The Colocation DDoS Problem
Bare metal and colocation providers occupy a difficult position in the DDoS landscape. They own and operate the physical network infrastructure, but their customers control what runs on the servers. A hosting provider running virtual machines has full visibility into guest traffic and can deploy detection and mitigation tools at the hypervisor level. A colocation provider has no access to the customer's server. The customer racks their own hardware, installs their own operating system, and manages their own applications. The colo provider sees only what crosses the network boundary: switch port traffic, uplink utilization, and router-level flow data.
This lack of visibility becomes critical during a DDoS attack. When one customer's IP address receives a 20 Gbps flood, the traffic saturates the shared uplink that serves dozens or hundreds of other customers on the same rack, row, or data center zone. Every customer sharing that uplink experiences packet loss, increased latency, and potential service outages. The customer being attacked may not even notice (if their server is already offline), but their neighbors are immediately affected. This collateral damage is the defining challenge for colocation DDoS protection.
The problem is amplified by the customer profile typical of bare metal and colocation environments. Game server operators, cryptocurrency nodes, streaming platforms, and high-frequency trading infrastructure all gravitate toward bare metal for performance reasons. Several of these workloads are also among the most frequently targeted by DDoS attacks. A colocation provider with a significant game server customer base will experience frequent attacks, and each attack threatens every other customer on the shared infrastructure.
Null Routing vs. Surgical Mitigation
When a DDoS attack hits a customer's IP, the colocation provider's first instinct is often to null route the target IP. Null routing (also called blackholing or RTBH) injects a BGP route that sends all traffic destined for the attacked IP to a null interface, effectively making the IP unreachable. This immediately stops the attack traffic from consuming the shared uplink. It works, and it works fast. But it has a fundamental problem: it does exactly what the attacker wanted.
By null routing the victim's IP, the provider has taken the customer offline. The DDoS attack has achieved its objective without the attacker spending a single additional packet. For the attacked customer, the experience is indistinguishable from the attack itself: their service is down. From their perspective, their own provider just participated in the denial of service. This destroys the customer relationship. A customer whose IP gets null routed during an attack will start looking for a new provider the same day.

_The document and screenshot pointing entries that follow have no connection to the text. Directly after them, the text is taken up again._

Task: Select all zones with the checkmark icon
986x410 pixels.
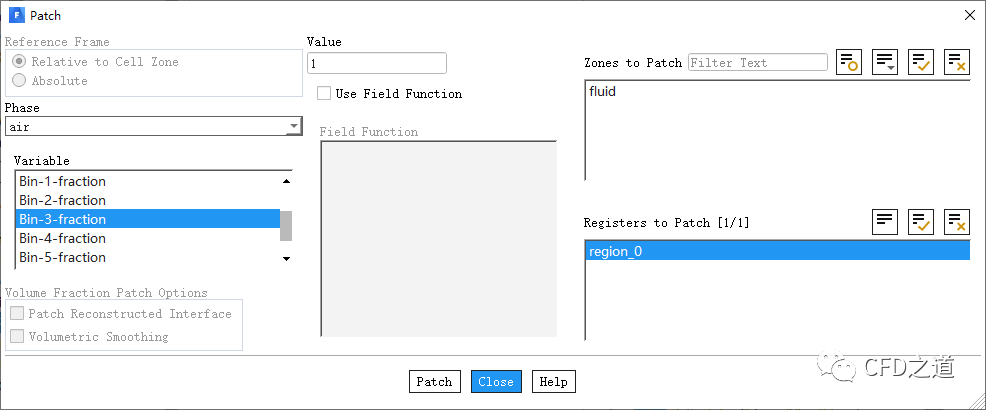Action: [921, 62]
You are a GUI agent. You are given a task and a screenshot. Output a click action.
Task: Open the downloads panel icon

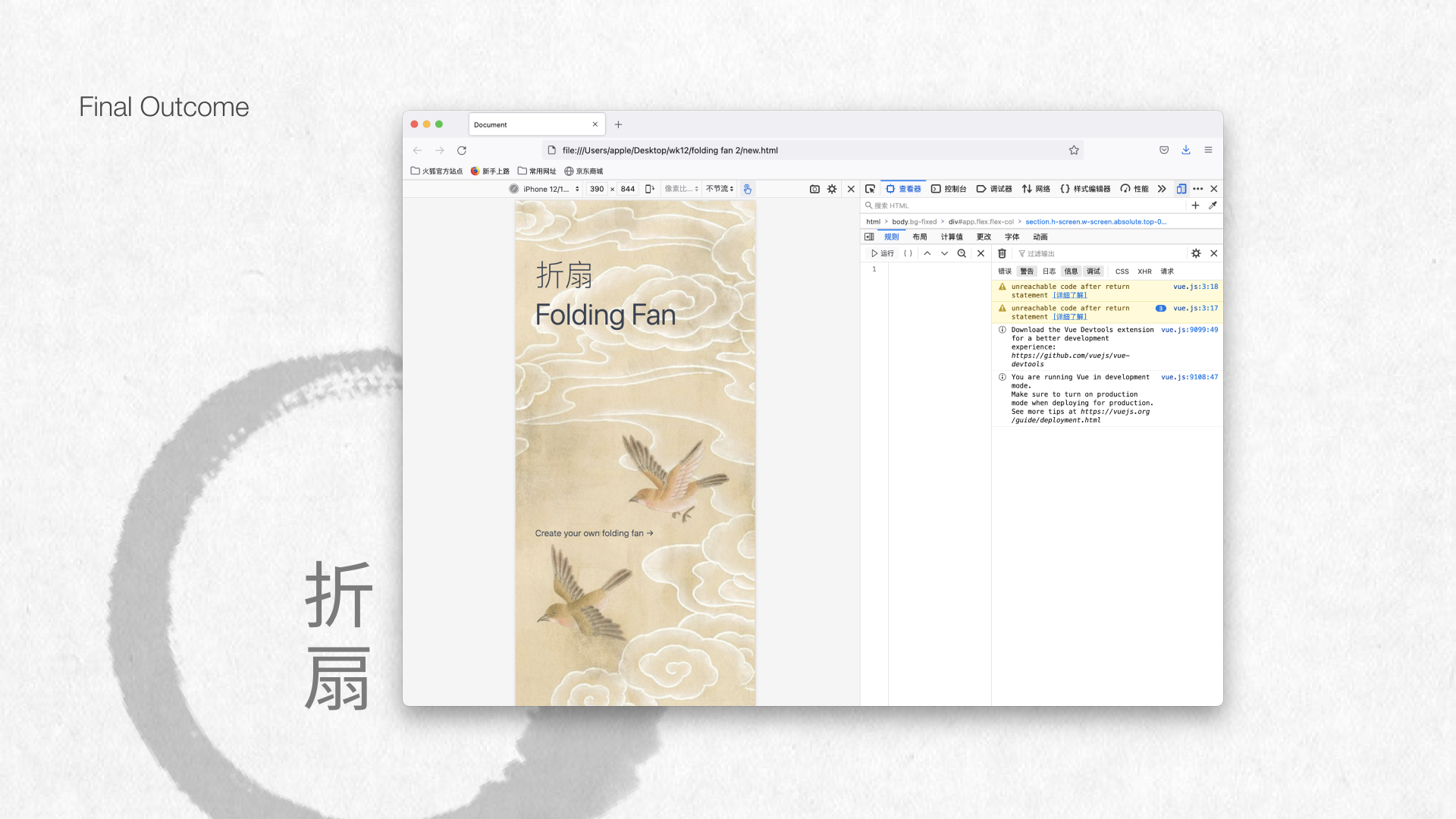pos(1186,150)
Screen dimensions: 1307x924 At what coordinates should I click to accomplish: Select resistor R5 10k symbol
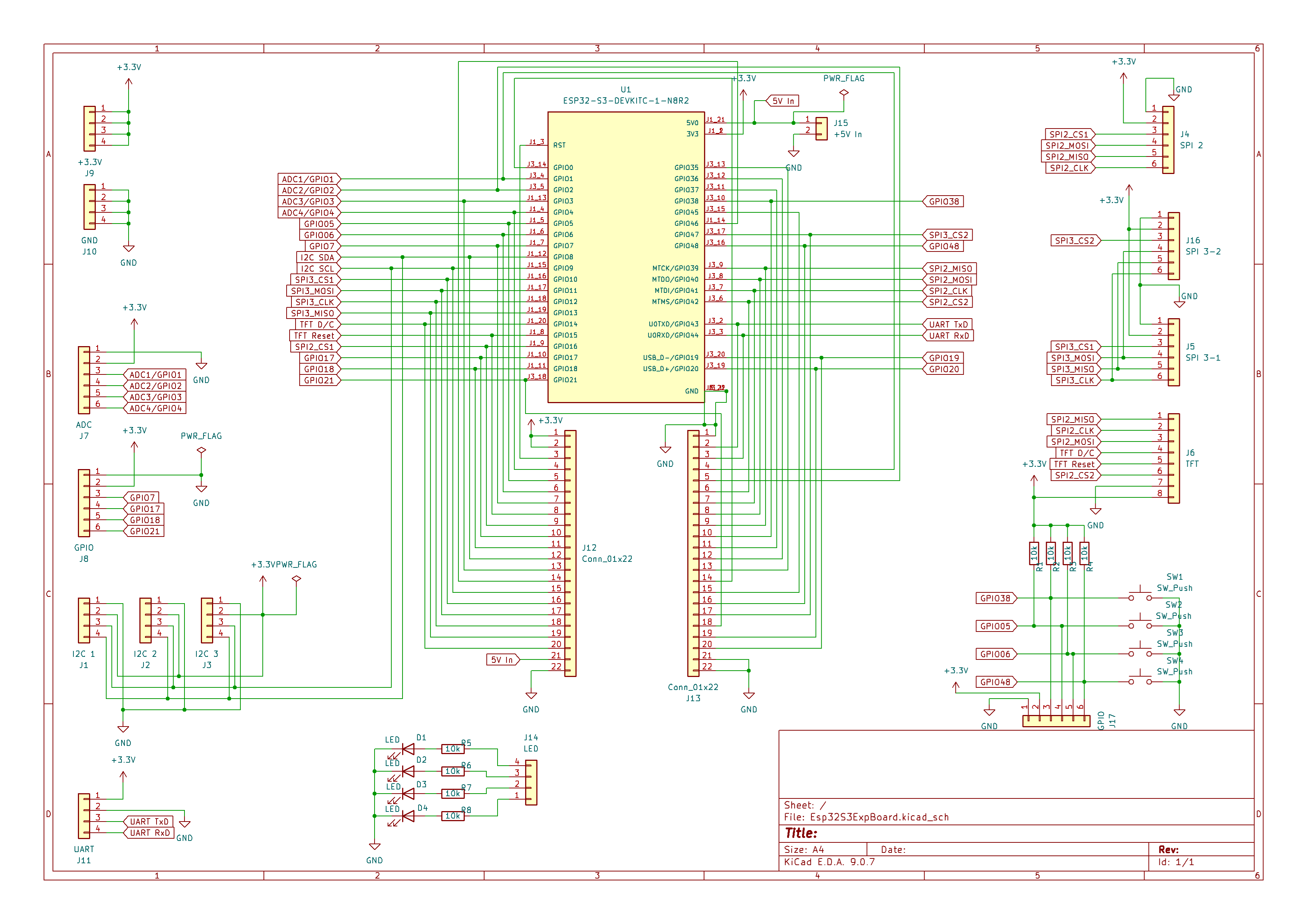point(452,749)
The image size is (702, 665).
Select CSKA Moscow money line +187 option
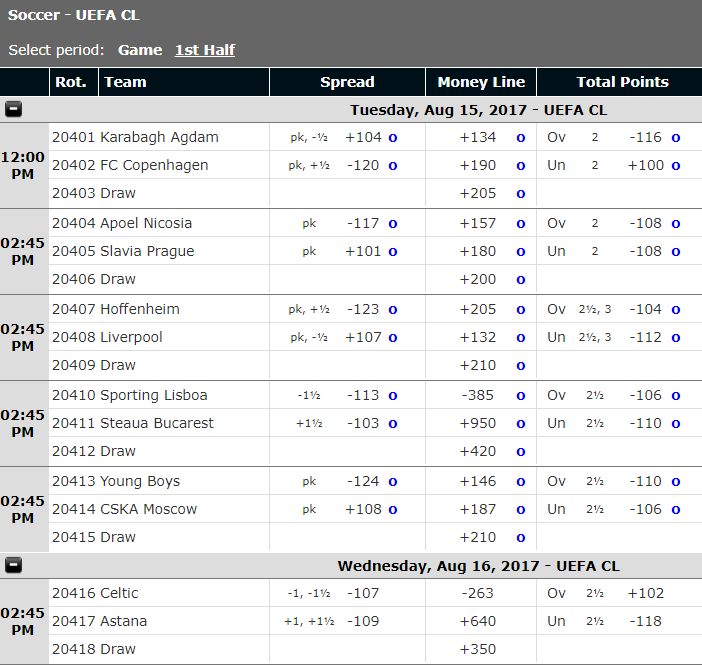520,510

Surgical mitigation takes a different approach. Instead of dropping all traffic to the attacked IP, the provider filters out attack traffic and allows legitimate traffic through. This can be done with inline scrubbing appliances, upstream scrubbing services, or BGP FlowSpec rules that match specific attack characteristics (source ports, packet sizes, protocol types). Surgical mitigation keeps the customer online while neutralizing the attack, preserving the customer relationship and demonstrating the provider's value.
The challenge is that surgical mitigation requires intelligence about the attack. The provider must know which traffic is malicious and which is legitimate. This requires real-time detection that identifies the attack vector, characterizes the traffic pattern, and generates filtering rules within seconds. Without this intelligence, the provider's only options are null routing (which kills the customer) or doing nothing (which kills everyone on the shared uplink).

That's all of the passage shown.